→ O problema
Por favor, reescreva o trecho de "O livro, a leitura, a" a "da rádio MEC.", trocando "cadeira de balanço" por "rede".

→ Trecho
---
A bolha

O livro, a leitura, a literatura, os jornais sempre estiveram presentes na minha vida familiar. Há certas imagens definitivamente gravadas na memória. Meu pai sentado na cadeira de balanço do jardim de inverno do nosso apartamento das Laranjeiras, lendo A Folha de São Paulo e O Globo e os livros dos autores preferidos. Minha avó materna recostada em sua cama, devorando os romances de Danielle Steel, que pegava emprestados da biblioteca do Instituto Brasil-Estados Unidos, na Avenida Nossa Senhora de Copacabana, ajudada eventualmente pelo dicionário polonês-inglês/inglês-polonês de capa amarela. Meu avô materno que, por dever de ofício - jornalista e correspondente, no Brasil, de alguns periódicos estrangeiros – e, obviamente, por gosto, estava sempre lendo alguma coisa, seja na poltrona da sala, seja na cama, à noite, ao deitar-se, acompanhado da indefectível música clássica da rádio MEC.
---
→ Listagem
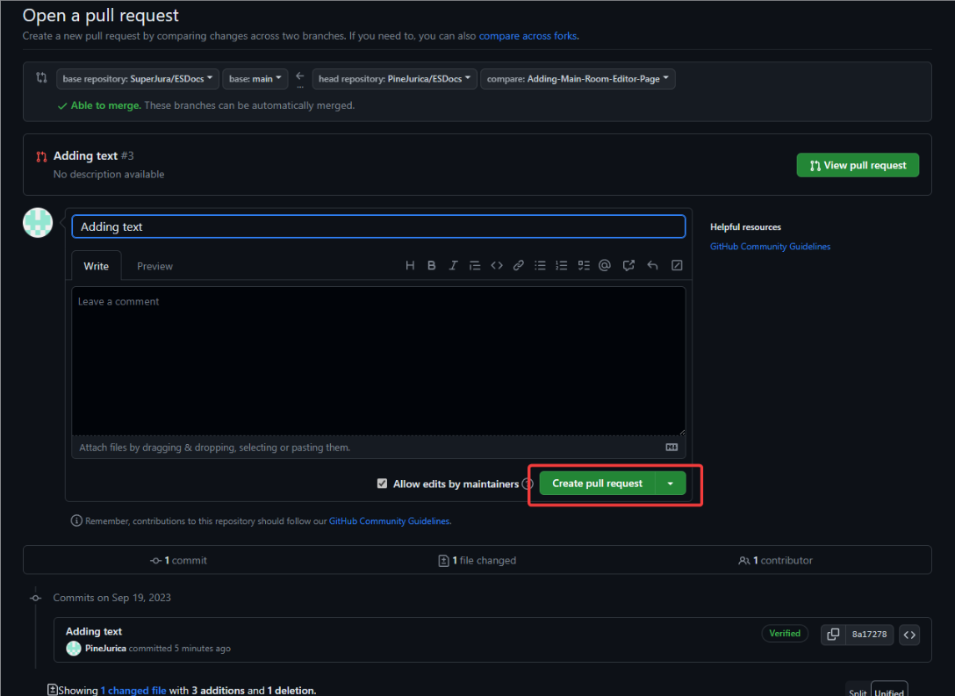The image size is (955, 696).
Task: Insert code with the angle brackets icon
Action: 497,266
---
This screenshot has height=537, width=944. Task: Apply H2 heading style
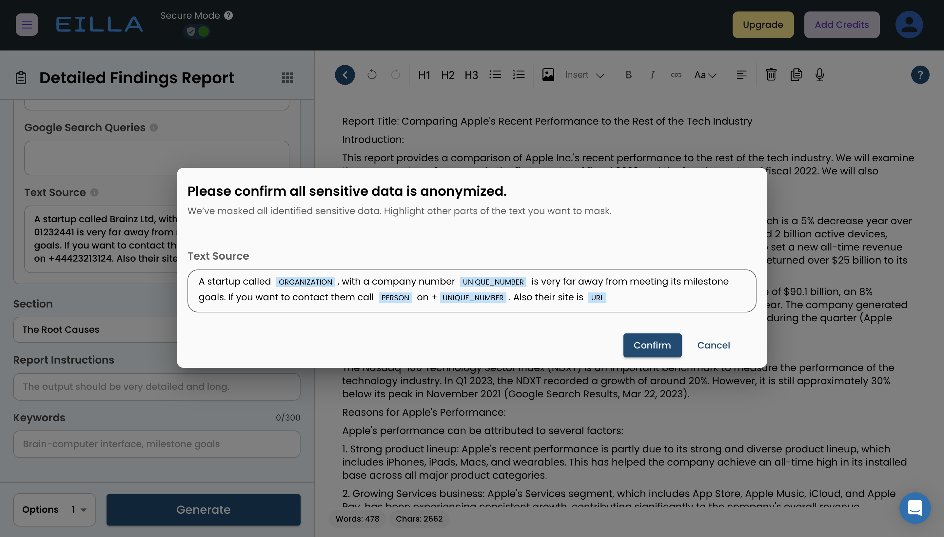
---
→ Resposta do exercício
O livro, a leitura, a literatura, os jornais sempre estiveram presentes na minha vida familiar. Há certas imagens definitivamente gravadas na memória. Meu pai sentado na rede do jardim de inverno do nosso apartamento das Laranjeiras, lendo A Folha de São Paulo e O Globo e os livros dos autores preferidos. Minha avó materna recostada em sua cama, devorando os romances de Danielle Steel, que pegava emprestados da biblioteca do Instituto Brasil-Estados Unidos, na Avenida Nossa Senhora de Copacabana, ajudada eventualmente pelo dicionário polonês-inglês/inglês-polonês de capa amarela. Meu avô materno que, por dever de ofício - jornalista e correspondente, no Brasil, de alguns periódicos estrangeiros – e, obviamente, por gosto, estava sempre lendo alguma coisa, seja na poltrona da sala, seja na cama, à noite, ao deitar-se, acompanhado da indefectível música clássica da rádio MEC.